Brazilian music genre, subgenre of samba

Pagode (/pt/) is a Brazilian style of music that originated in Rio de Janeiro, Brazil, as a subgenre of samba. Pagode originally meant a celebration with food, music, dance, and party, which stems from the word's meaning of "fun" or "merrymaking". However, the term "pagode" also connects to the historical gatherings of enslaved people in senezalas during the Brazilian colonial period. The genre became popularized in the late 1970s and early 1980s, incorporating different instruments and musical elements than its parent genre. In 1978, singer Beth Carvalho was introduced to this music, liked it from the beginning, and recorded tracks by Zeca Pagodinho and others. Over time, pagode has been used by many commercial groups, which have included a version of the music filled with clichés, and there is now a sentiment that the term is a pejorative for "very commercial pop music" (see pagode romântico).

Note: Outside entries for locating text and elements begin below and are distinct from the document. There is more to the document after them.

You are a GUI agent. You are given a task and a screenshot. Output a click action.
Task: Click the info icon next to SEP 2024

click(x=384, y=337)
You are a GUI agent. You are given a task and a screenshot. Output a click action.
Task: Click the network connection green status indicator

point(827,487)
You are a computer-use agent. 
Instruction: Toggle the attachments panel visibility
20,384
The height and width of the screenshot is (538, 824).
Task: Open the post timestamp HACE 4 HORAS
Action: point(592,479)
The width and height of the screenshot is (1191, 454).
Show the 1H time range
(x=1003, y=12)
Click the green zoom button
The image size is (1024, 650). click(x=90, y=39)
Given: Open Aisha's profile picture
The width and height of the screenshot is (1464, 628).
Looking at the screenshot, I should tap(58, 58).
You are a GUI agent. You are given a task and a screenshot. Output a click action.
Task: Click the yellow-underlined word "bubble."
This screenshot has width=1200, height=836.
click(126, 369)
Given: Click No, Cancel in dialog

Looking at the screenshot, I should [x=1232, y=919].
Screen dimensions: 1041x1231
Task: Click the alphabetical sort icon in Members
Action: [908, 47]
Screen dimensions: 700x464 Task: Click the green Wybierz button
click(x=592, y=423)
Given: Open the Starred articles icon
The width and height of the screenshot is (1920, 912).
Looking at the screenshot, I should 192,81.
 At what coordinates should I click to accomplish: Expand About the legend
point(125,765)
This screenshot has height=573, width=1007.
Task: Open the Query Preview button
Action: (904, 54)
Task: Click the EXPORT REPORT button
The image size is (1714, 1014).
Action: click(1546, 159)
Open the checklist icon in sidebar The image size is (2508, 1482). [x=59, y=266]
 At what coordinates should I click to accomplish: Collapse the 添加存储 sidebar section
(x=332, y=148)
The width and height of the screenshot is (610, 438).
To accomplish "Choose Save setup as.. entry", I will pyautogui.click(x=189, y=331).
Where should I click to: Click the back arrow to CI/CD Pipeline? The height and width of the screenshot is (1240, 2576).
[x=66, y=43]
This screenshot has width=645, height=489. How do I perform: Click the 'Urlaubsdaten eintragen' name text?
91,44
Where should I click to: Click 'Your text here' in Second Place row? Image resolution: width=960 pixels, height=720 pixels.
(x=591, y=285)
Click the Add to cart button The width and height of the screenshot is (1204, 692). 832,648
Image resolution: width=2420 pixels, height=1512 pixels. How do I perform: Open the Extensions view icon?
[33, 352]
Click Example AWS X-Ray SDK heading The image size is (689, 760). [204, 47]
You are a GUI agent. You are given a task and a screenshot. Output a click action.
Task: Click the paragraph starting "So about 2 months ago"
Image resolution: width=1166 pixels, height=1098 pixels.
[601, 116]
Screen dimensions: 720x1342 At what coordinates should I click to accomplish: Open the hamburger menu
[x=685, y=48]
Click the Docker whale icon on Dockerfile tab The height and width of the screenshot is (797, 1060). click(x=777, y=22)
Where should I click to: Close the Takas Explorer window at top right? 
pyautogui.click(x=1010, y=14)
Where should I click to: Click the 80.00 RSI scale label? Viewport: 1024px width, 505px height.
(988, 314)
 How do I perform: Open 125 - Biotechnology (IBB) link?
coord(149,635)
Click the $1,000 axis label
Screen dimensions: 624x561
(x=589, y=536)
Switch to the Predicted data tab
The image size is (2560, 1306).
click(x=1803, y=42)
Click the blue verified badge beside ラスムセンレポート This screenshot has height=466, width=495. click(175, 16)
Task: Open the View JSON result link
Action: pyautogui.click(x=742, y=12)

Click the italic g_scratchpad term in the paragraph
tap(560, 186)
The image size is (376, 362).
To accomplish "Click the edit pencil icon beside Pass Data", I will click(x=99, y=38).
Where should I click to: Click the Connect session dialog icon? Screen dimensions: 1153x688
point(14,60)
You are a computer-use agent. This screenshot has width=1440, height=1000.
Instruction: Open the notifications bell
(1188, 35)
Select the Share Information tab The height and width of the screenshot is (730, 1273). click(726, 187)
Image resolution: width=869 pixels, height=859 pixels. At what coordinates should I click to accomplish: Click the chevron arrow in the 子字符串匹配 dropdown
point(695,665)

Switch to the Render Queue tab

Original pagode developed at the beginning of the 1980s, with the advent of the band Fundo de Quintal and the introduction of new instruments in the classical samba formation. Pagode lyricism also represented a kind of evolution toward the tradition of malicious and ironic samba lyrics, with a much heavier use of slang and underground terms.

The 4-string banjo, whose introduction is mostly credited to Almir Guineto, has a different and louder sound than the cavaco; that loudness was an advantage in acoustic environments (samba circle), where there are many percussion instruments and people singing along. The 4-string banjo is one of the most characteristic instruments of the pagode sound.

The tan-tan, whose introduction is credited to Sereno, is a more dynamic type of surdo, used to keep the main beat of the samba, the "heart of the samba", and played with the hands.

The hand-repique, whose introduction is credited to Ubirany, is a percussive instrument used specially for rhythmic turnarounds.